Continue the blog post below about the pandemic's toll on travel, starting after its last sentence.

Extract below:

Thursday 11 February 2021

World sanitiser

 

                                                            The author in Paros, October 2005


Nine months ago, I was maybe foolishly optimistic about the return of travel and the re-emergence of a revived travel industry. With all the talk of building back better and big resets, the industry that is still suffering from the pandemic fallout is travel. The hoped-for recovery just isn't happening, whether it's airlines, hotels or tour operators. Not surprising, as we have just had lockdown extended for the umpteenth time.

There's an article here from Springwise that tries to take a positive tone, about clever innovations within the travel industry to adapt to people's changed behaviour and need expectations as a result of the pandemic.

But can I be the only one that finds this dreary, and rather missing the point?

End of Extract.
Stored data below:

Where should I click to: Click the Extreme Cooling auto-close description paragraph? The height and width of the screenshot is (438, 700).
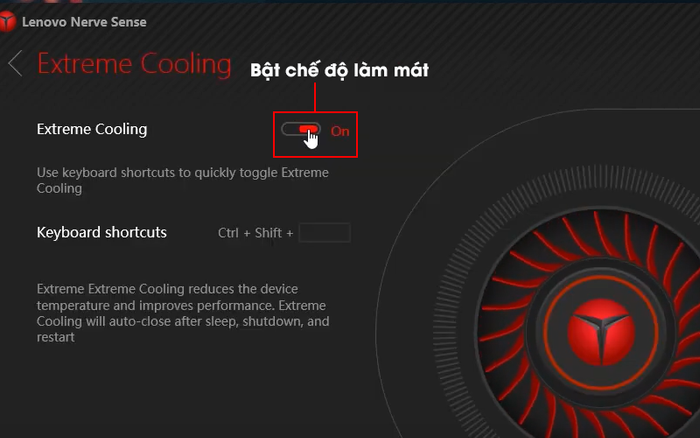(183, 313)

End of Stored data.

Result:
Whether it's art exhibitions or travelling exotic lands, there is a limit to how much virtuality you can take. Like those virtual shoes and outfits that some people apparently pay astonishing sums of real money for, the novelty wears off at some point. 

Virtual reality Japanese Onsen bathhouse experience? I'd prefer to wait for the real thing. One day.

Guest rooms in bubbles? Haven't we had enough of bubbles, from the filter sort to the friends and family sort?

Robots doing all the stuff that, in years gone by, came with a twinkling smile, a drink on the house that stretched into six, and stories about the days and nights they shot that famous Hollywood film in the bay round the coast ...

Contactless hotels, facial recognition technology ... yes, good. But the photos are cold and perfect and devoid of any human touch. Contactless, indeed.

All this stuff may be about "needs" and "changed behaviours", but what about desire?

I've got a yearning for dirt. Greasy spoon cafes and restaurants without a menu at all (and I don't mean it's all online). Heat and dust, colourful chaos, mess, adventure, surprises - the bad ones, too, that you can laugh about afterwards. Places so windy wearing a mask is laughable. Laughing about everything and anything.